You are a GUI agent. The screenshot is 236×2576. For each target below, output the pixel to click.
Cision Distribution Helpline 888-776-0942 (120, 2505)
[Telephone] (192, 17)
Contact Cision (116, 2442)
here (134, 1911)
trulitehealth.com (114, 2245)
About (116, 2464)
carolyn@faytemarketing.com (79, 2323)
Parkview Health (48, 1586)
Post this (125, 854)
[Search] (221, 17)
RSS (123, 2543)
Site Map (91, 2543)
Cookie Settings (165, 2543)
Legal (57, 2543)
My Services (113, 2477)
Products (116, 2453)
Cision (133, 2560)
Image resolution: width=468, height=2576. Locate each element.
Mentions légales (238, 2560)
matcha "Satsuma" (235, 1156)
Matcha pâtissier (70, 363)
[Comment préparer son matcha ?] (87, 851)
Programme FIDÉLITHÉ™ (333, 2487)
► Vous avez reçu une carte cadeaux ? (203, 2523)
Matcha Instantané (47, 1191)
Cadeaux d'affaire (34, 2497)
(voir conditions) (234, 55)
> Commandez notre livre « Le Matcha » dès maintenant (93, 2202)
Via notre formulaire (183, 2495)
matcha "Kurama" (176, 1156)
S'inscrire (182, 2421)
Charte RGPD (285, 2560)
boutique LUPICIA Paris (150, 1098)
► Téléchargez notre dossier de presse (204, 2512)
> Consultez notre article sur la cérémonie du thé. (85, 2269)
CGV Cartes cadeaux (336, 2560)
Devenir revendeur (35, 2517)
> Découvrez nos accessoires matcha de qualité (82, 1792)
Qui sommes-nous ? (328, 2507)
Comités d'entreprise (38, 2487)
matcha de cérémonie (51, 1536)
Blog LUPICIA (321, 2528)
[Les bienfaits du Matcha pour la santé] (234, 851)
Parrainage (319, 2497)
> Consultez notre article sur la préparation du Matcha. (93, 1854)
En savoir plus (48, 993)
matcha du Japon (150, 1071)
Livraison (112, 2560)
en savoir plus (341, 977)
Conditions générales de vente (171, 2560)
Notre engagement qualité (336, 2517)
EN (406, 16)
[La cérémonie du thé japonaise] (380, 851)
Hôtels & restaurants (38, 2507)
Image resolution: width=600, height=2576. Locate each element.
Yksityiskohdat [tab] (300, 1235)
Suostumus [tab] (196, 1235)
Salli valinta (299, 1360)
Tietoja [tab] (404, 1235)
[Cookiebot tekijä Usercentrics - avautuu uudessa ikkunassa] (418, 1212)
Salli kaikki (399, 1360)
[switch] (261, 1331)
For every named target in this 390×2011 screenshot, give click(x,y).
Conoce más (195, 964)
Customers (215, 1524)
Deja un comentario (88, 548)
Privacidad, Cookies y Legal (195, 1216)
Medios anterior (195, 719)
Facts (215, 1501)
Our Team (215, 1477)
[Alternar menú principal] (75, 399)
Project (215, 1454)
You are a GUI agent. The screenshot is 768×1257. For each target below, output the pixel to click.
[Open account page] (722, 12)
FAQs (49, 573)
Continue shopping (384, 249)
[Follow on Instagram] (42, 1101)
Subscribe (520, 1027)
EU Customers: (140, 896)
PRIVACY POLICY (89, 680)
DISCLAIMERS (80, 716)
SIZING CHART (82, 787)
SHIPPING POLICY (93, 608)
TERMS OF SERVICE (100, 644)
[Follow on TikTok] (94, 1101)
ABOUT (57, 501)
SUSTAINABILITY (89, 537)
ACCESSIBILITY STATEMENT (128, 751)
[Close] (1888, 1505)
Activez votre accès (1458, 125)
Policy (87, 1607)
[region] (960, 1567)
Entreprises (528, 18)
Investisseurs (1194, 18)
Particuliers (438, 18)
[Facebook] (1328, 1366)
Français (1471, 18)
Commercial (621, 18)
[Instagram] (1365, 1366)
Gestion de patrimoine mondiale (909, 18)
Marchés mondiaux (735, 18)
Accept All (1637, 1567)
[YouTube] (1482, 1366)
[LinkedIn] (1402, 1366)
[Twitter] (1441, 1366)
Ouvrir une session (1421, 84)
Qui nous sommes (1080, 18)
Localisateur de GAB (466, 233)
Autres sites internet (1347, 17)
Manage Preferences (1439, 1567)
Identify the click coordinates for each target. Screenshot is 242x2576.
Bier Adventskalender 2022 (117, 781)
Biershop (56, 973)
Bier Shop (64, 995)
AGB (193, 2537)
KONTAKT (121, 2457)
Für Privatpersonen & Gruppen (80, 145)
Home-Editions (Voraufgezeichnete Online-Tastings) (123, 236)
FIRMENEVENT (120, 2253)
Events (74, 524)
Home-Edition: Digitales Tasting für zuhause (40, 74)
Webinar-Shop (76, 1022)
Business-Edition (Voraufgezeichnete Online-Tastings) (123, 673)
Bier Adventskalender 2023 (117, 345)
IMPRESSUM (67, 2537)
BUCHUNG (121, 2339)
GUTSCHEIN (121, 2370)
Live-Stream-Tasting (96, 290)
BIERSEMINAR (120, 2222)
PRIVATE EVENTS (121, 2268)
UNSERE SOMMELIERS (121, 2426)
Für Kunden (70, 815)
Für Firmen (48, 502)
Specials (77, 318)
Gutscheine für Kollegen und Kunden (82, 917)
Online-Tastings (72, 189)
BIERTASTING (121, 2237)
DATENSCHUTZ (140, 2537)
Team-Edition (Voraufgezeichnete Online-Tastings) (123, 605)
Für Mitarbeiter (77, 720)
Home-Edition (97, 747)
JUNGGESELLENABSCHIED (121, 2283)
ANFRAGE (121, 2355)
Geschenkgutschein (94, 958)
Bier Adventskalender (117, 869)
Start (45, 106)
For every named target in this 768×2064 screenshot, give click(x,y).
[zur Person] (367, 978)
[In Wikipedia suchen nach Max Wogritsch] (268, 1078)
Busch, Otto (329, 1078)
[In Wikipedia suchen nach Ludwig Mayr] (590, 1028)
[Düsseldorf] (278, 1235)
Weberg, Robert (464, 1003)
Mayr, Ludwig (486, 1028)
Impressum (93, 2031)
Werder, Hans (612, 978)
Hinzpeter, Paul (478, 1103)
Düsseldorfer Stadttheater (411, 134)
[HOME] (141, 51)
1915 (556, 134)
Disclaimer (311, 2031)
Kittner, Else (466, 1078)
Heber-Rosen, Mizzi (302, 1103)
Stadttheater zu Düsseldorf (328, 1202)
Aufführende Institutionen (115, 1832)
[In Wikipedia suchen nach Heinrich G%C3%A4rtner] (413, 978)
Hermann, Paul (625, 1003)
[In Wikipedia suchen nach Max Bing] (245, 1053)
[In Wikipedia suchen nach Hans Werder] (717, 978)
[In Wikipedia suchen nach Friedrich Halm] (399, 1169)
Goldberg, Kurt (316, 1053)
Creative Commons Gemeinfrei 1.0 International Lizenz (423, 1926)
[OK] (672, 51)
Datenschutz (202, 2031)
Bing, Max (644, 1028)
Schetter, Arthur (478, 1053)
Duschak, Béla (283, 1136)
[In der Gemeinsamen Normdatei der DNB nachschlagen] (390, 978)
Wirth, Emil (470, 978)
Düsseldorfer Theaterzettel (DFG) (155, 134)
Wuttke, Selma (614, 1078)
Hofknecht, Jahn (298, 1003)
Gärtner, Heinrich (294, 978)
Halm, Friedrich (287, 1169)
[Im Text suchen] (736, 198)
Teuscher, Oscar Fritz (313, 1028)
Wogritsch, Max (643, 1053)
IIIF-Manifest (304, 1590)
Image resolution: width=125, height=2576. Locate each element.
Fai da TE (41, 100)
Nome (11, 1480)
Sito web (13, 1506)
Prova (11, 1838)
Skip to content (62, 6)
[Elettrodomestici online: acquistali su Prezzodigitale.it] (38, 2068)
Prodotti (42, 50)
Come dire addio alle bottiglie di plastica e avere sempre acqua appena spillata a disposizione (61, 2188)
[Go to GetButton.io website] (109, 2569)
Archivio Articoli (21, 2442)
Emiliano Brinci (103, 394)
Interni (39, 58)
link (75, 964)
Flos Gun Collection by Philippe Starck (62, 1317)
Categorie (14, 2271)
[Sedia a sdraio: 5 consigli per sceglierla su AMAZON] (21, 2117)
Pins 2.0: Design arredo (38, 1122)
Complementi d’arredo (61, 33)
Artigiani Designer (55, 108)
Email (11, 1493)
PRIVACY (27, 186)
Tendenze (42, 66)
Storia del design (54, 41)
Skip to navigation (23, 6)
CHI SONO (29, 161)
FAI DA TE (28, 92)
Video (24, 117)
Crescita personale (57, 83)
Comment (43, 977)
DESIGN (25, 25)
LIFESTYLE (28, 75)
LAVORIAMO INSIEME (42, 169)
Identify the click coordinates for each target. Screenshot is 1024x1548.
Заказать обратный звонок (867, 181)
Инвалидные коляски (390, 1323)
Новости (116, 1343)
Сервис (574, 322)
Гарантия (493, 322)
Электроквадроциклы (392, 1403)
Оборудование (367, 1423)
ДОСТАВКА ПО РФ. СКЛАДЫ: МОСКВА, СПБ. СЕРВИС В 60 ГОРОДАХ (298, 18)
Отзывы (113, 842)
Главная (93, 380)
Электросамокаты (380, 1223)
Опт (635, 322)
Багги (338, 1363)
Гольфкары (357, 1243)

---*---

Description of the task
In the listing above, locate the line containing "Programme FIDÉLITHÉ™ (333, 2487)" and the line containing "presse (204, 2512)". Extract those two lines and every line between them, exactly as written, and only those.

Solution
Programme FIDÉLITHÉ™ (333, 2487)
► Vous avez reçu une carte cadeaux ? (203, 2523)
Matcha Instantané (47, 1191)
Cadeaux d'affaire (34, 2497)
(voir conditions) (234, 55)
> Commandez notre livre « Le Matcha » dès maintenant (93, 2202)
Via notre formulaire (183, 2495)
matcha "Kurama" (176, 1156)
S'inscrire (182, 2421)
Charte RGPD (285, 2560)
boutique LUPICIA Paris (150, 1098)
► Téléchargez notre dossier de presse (204, 2512)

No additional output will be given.